Effectivement. Le concept est simple. Mon amie me l’explique en quelques mots : il s’agit de créer des espaces de respiration suffisamment réguliers, et de les noter dans l’agenda au crayon gris. Ces espaces ne sont pas nécessairement de longs temps de pause, ni destinés à une tâche particulière. Ce sont des espaces vides, pour reprendre un peu de souffle et laisser place à l’envie du moment.

Il y a de grandes bulles et de petites bulles. Les inscrire dans l’agenda est une façon de les anticiper, de réinterroger notre rapport au temps, et de prendre éventuellement conscience que nous en avons besoin. 

Je pense alors à mon propre agenda : je n’ai pas de bulles.

Néanmoins, je crois avoir appris à me poser de façon intentionnelle pour me ressourcer. Enfin, presque. Avec les enfants, l’imprévu fait partie de mon quotidien, et nombre de moments où je devais ralentir ont fini chez le médecin, dans la machine à laver, partagés avec un petit chou à mes pieds ou avec un adolescent en demande de conduite.

Pourtant, je sais que j’ai besoin de ne rien faire, ou plutôt de faire ce que je veux.

J’ai dû naître avec cette option, saugrenue pour certains. Ado, je fredonnais déjà ce refrain que ma grand-mère m’avait appris :

« Ah qu’il est doux de ne rien faire, quand tout s’agite autour de soi !» 

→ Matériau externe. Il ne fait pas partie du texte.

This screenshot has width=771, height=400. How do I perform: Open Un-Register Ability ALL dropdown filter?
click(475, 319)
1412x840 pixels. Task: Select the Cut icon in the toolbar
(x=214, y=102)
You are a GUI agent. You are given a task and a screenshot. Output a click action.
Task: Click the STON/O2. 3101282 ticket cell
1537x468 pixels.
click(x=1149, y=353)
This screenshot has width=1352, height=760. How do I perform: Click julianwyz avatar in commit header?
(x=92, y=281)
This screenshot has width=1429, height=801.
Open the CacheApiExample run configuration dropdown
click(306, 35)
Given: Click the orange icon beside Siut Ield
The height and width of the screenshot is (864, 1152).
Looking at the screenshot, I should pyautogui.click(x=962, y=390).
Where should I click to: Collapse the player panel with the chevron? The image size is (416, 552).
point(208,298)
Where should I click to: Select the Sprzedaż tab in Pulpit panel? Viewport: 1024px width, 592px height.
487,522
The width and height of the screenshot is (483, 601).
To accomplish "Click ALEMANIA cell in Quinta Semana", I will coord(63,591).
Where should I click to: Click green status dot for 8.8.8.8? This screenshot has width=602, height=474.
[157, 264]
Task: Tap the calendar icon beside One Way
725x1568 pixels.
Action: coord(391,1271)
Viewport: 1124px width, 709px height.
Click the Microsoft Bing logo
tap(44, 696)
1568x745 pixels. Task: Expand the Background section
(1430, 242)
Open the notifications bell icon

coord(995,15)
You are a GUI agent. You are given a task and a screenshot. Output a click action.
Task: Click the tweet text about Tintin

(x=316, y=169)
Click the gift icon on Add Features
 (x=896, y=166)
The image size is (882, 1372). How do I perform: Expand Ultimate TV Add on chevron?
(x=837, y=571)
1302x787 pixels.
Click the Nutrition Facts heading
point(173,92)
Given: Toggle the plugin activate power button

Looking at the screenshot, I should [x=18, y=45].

Oui, j’ai besoin de sortir de mes tâches quotidiennes, souvent teintées par le devoir et les responsabilités. Cela ne veut pas dire que mes journées sont lourdes et fades, ou que je n’aime pas ma vie. Cela signifie que le temps peut filer à tout allure, parfois de façon intense, au risque de perdre le goût des choses et d’oublier la saveur des relations qui se tissent autour de moi ou au travers de moi.

L’idée de mon amie n’est donc pas mauvaise. Anticiper et ajouter concrètement ces espaces de respiration dans son calepin est une façon concrète de dire :

« Cette fois-ci, je me pose. »

Se poser pour reprendre un peu de force et repartir ensuite. 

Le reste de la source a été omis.